The infrastructure that will be installed to do that will remain in place when the contract ends, and community members can then use that wiring to hook up to the service providers of their choice, Sniffen said.

That state partnership with Hawaiian Telcom is preferable to a competitively bid procurement because the company can “manage the broadband network, end-to-end,” according to the submittal to the State Procurement Office.

“Without working with a vendor with end to end ownership of the system, the state would need to work with multiple vendors, when issues arise, resolution may not be as timely nor as cost efficient,” according to the submittal seeking the procurement code exemption.

But Johnson of Charter Communications disputed that statement, suggesting ownership of an interisland cable should not be a requirement.

“Spectrum is fully responsible for addressing issues for its customers, and the state would not have to engage another vendor, even if a problem arose with interisland or transpacific fiber-optic cables,” he said.
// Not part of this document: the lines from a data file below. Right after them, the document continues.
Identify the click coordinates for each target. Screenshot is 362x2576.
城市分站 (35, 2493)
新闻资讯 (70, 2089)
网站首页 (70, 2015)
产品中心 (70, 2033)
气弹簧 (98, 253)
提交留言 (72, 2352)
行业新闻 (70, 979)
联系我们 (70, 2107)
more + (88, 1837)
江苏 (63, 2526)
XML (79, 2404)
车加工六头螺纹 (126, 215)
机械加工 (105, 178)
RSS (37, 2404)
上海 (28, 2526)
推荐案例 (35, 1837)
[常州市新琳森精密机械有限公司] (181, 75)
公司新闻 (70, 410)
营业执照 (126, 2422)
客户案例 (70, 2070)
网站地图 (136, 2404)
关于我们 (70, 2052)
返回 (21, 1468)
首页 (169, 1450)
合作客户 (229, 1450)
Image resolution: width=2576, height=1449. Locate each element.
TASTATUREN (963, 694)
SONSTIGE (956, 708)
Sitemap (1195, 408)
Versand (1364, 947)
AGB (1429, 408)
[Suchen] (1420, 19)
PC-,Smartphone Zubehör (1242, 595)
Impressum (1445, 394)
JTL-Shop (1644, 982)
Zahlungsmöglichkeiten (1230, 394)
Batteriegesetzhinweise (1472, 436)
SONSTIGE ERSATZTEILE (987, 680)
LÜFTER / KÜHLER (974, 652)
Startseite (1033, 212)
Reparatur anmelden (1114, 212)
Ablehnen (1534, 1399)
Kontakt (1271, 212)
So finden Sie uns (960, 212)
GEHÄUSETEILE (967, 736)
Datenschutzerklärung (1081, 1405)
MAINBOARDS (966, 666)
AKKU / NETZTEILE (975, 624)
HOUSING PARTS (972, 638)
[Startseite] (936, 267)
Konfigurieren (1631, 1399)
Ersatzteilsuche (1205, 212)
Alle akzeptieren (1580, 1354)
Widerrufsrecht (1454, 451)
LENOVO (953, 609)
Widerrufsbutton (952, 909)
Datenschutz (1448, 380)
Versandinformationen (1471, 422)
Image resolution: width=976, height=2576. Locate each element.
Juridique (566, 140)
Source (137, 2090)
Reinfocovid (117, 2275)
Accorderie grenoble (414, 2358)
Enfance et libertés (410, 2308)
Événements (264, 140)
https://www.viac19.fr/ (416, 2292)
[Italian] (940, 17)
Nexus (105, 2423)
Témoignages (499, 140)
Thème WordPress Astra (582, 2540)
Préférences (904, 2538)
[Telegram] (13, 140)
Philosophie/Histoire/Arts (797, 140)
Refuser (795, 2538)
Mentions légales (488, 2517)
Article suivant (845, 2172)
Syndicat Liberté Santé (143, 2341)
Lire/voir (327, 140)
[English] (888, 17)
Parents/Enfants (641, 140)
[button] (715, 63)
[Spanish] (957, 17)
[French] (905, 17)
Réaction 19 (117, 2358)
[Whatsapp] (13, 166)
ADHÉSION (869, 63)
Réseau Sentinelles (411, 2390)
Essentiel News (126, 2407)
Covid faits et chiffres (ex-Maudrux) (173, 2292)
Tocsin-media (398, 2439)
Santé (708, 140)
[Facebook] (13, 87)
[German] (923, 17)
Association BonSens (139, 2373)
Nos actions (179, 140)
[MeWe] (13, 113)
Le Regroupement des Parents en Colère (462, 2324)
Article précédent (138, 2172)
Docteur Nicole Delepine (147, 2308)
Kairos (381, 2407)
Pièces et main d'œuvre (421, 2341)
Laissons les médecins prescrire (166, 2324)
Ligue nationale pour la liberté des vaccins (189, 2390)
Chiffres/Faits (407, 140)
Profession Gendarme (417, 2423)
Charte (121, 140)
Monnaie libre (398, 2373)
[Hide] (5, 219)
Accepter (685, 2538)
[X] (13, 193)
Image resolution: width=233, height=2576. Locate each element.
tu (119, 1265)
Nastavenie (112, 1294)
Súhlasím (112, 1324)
“Spectrum provides broadband internet to hundreds of thousands of residential customers and small business and enterprise clients in Hawaii without having to own inter-island or transpacific fiber, and has previously won multiple bids from the state,” Johnson said.

Sniffen noted the state posted a notice that DOT was seeking the procurement exemption, “and when we did that, nobody came back with any questions, comments, concerns or any pushback.”

However, the聽State Procurement Office did instruct DOT to submit more information about the actual costs of the Hawaiian Telcom service in a document called a “Memorandum for Record — Price Reasonableness Determination” before any services are provided.

Sniffen said DOT has not actually executed the contract with Hawaiian Telcom, and “if we come up with something that’s not the best deal for the state, then we won’t go forward. If it is the best deal, then we’re moving forward on it.”

Sniffen said there is no written scope of contract available that would spell out what Hawaiian Telcom will do, because that is still being developed. But he said that “their scope is to provide a system, a service, in the areas that we’ve selected.”

The time frame for providing service in each area is still being negotiated, he said.